Unlock a world of possibilities! Login now and discover the exclusive benefits awaiting you.
I have a standard data model that takes all observations of scientific measurement values in a single large table. Here is a subset:
quantity AS [QUANTITY NAME],
unit AS [UNIT NAME],
measurement_value AS [MEASUREMENT VALUE],
Now, quantity name may include many dimensional values:
electric flux (flux of displacement)
quantity of electricity
angular frequency
gyromagnetic coefficient
angular repetency
angular wavenumber
attenuation coefficient
gyromagnetic ratio
The quantity name has a corresponding one or more units. This may include, for example:
ampere second
ampere second
hertz
ampere square metre per joule second
radian per metre
radian per metre
reciprocal metre
ampere square metre per joule second
For each measurement, and there may be billions of rows, the actual measured numerical value is stored in [MEASUREMENT VALUE] - for instance, a row may look like:
[QUANTITY NAME] | [UNIT NAME] | [MEASUREMENT VALUE] |
---|---|---|
electric flux (flux of displacement) | ampere second | 1.232324 |
quantity of electricity | ampere second | .0000999988888 |
angular repetency | radian per metre | 121.56434566 |
Now, while this is wildly efficient, it raises an issue when using Sense. I have many dimensions, but only one measurement to plot. Hence, its not obvious how to plot or compare multiple measurements (multivariate charting and reporting).

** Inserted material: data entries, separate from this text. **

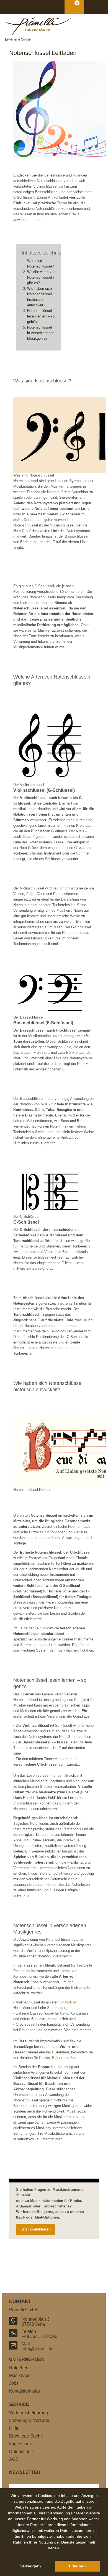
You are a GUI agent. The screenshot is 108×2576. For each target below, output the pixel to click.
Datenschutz (21, 2451)
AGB (14, 2459)
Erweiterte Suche (18, 39)
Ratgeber (18, 2367)
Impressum (20, 2443)
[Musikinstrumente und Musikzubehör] (54, 26)
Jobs (14, 2383)
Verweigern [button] (30, 2566)
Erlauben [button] (77, 2566)
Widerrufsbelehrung (28, 2412)
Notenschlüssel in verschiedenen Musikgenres (40, 333)
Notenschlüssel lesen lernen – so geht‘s (41, 316)
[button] (54, 2554)
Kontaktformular (24, 2391)
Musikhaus (19, 2375)
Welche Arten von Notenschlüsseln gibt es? (41, 277)
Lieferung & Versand (29, 2420)
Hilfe (13, 2428)
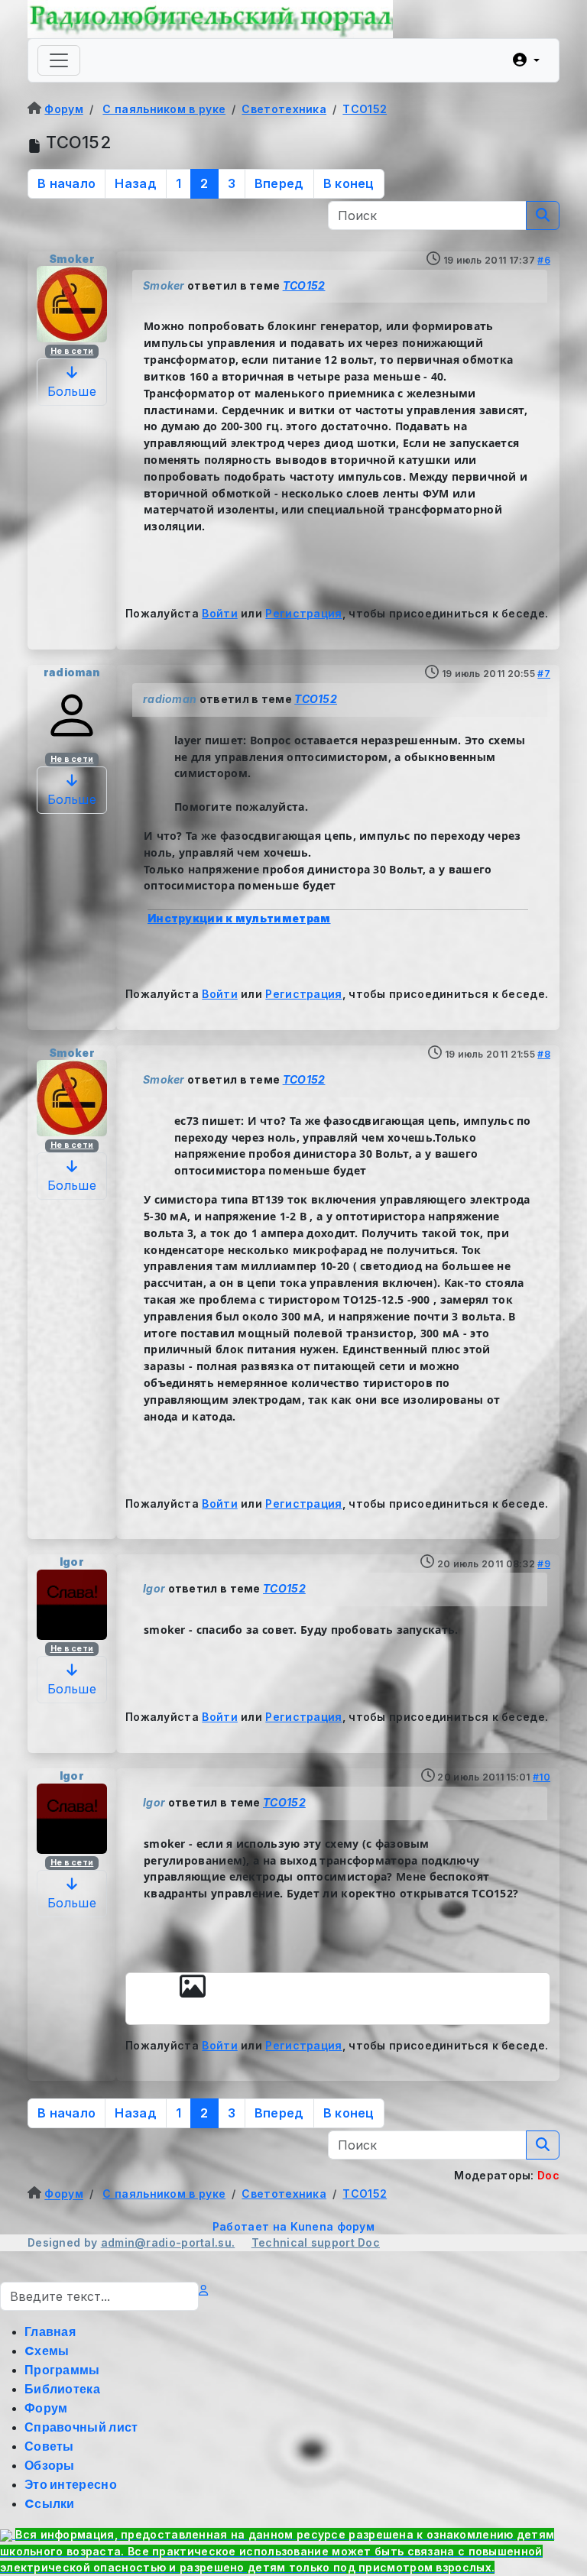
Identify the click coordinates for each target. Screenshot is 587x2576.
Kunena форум (332, 2226)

Hence, I want to chart quantity of electricity as expressed as ampere second and also show the relationship to electric flux (flux of displacement) as expressed as ampere second. In a perfect, though much less efficient world, I would have a single column, not row, for each combination of quantity and unit name, and the rows would be the values. Then I would have very clear measurements and Sense would be smiling all the way to the UI. However, I have up to 10,000 different classifications of measurements, and no database is going to store some 10,000 columns with billions of rows.
So, the question is: how do I plot a multivariate chart when the data is in this format, without overburdening the user with manual work?
Hi Chris,
If I understand you correctly, then you can anything not to change in the accumulation of your data in one large table. Further when constructing the necessary charts, you can apply selections, bookmarks and use in diagrams of Set Analisys expressions to obtain the desired result.
Regards,
Andrey
I should clarify. So the user interface should be simple - meaning the data needs to be easy to consume (aka: should not need to devolve to set analysis to do multivariate drag and drop). Its plausible to change how data is injected, but there are bigger issues (10,000 columns...), so not an immediate solution there.
Given this, then the question is if at ingestion Sense can break out the rows into columns in the QVD, and hence resolve the core issue.
Anyone have a thought? Kind of a pivot import (rows to columns)? So from the above to the below:
[Type] | [parentID] | [quantity of electricity | ampere second] | [electric flux (flux of displacement) | ampere second] | [angular repetency | radian per metre] |
---|---|---|---|---|
measurement | x | .0000999988888 | ||
measurement | z | 1.232324 | ||
measurement | y | 121.56434566 |
Hi Chris
have a look in the help Qlick Sense Help section for Generic load :
https://help.qlik.com/en-US/sense/3.2/Subsystems/Hub/Content/DataSource/generic-databases.htm
So have a look here also
https://community.qlik.com/docs/DOC-3020
This document helps in understanding Generic Load concept which pivots/transpose given data.